Mozilla 1.0! Mozilla 1.0! This powerful Open Source web browser is now ready for public consumption (for the most part), on any desktop platform you can imagine. This is a major milestone for web technology and the Open Source movement, and it was a long time coming.

Mozilla fans are quick to point out recent news of yet another security hole in Internet Explorer. IE security holes are a very big deal and Microsoft deserves all kinds of Mr. Yuck stickers for them, and Mozilla may be an excellent escape from such dangerously insecure computing. Murphy's Laws insist it's only a matter of time before we find security holes in Mozilla, though not necessarily as ubiquitos or as devastating as those in IE. But do the drastically different design, implementation and release methodologies and motivations imply Mozilla should be held to a higher standard than Internet Explorer? Is version 1.0 of Mozilla more mature than most 1.0 applications? Certainly it isn't as mature as the market leaders that have been out in the field for years (some are already finding bugs with Moz1.0), but does this milestone mean we're just about ready to diversify the browser market with a powerful, Open Source alternative?
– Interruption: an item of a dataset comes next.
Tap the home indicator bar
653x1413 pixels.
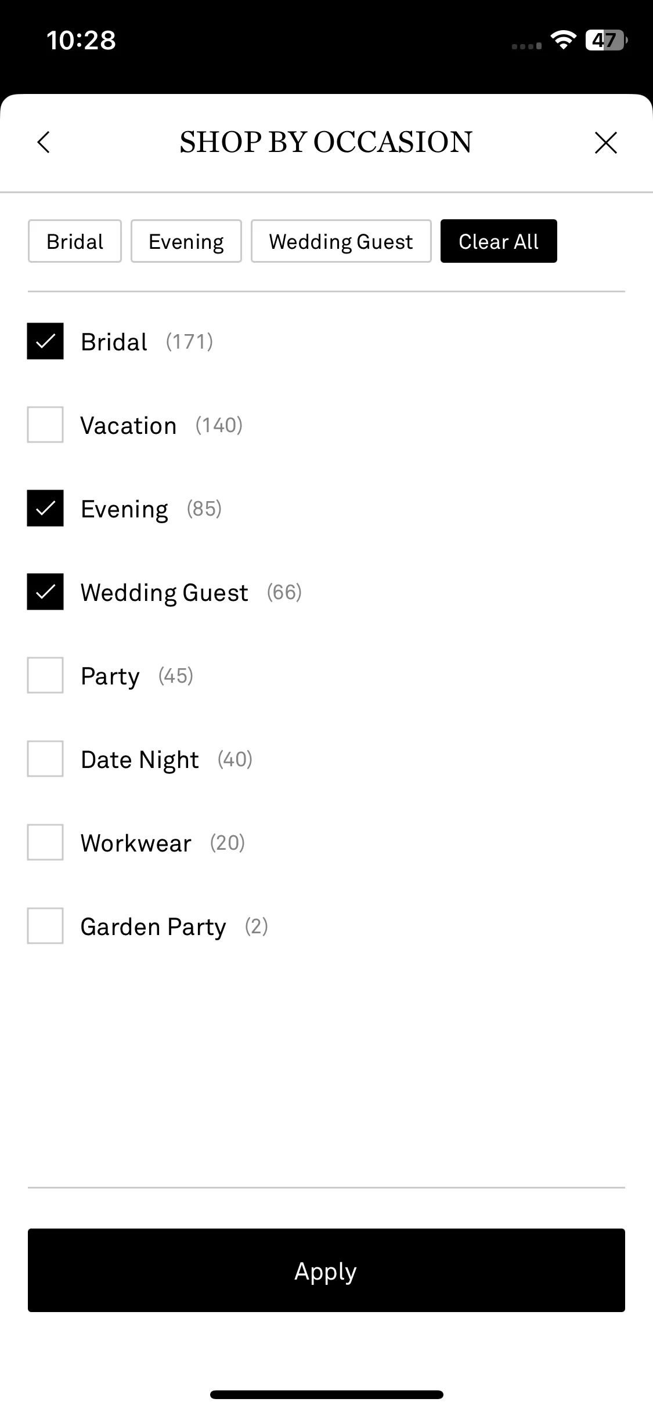click(x=326, y=1394)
I haven't had any problems with Moz1.0 yet, and I'm making it my browser of choice until I do. Tabbed browsing rules, though I already miss Opera's "use tabs for all windows opened by the page" feature (pop-up ads would get trapped as tabs-- not that I used Opera all that much). The supporting suite of apps, including a email client, news reader, and web page editor, is solid enough to recommend to my parents. (I can't wait for Mozilla Calendar; when properly integrated with Mail, bye bye Outlook!) And Mozilla's facilities for web developers, including the DOM browser and color-coded View Source, are slick. I intend to support Mozilla in all my web designs and applications with as much priority as Internet Explorer (though I've already been trying to do this for Netscape 6.2).

comments...

You can turn off popups in Moz1.0. It's in the FAQ I think. Don't you EVER respond to your comments?

I have to say I like it. I was completely turned off by the unholy slowness of Netscape 6 but Mozilla, despite a couple of annoying bugs (one involving spontaneous loss of keyboard focus, and the other concerning the Search command in the address bar dropdown) and some other keyboard-unfriendly behavior, it's already supplanted IE on my (home) machine.

*blinks*



*turns on pop-up catching feature*



*dances*

Daniel: You can turn off unrequested windows, but that sounds a little too generous. Some web apps use pop-up interfaces, and I think that'll block them too. It might be smarter than that, but I haven't had time to test it yet. Does it block, say, comment posting pop-up boxes for most weblogs?



michael: Both bugs acknowledged on my end; they're annoying. I've got a few other minor details, though I'm not compiling a list yet. I don't like the behavior of the mouse over the location box, but mostly because I'm just used to using that box heavily in IE. (I forget to click before trying to select text and end up dragging the current location as a bookmark to my links bar.) I care enough about it that I should probably try to participate in the bug reporting process somehow. Maybe next month. :)

Dan: The popup control is very nice actually. What it seems to block are popups created by automatic javascript when a page is entered, etc. Popups generated on mouseclicks and other events seem to work just fine -- I tried the blog comment links at /usr/bin/girl and they worked fine.

Bah, my weblog admin interface has problems posting from Mozilla, and I don't know why. erg.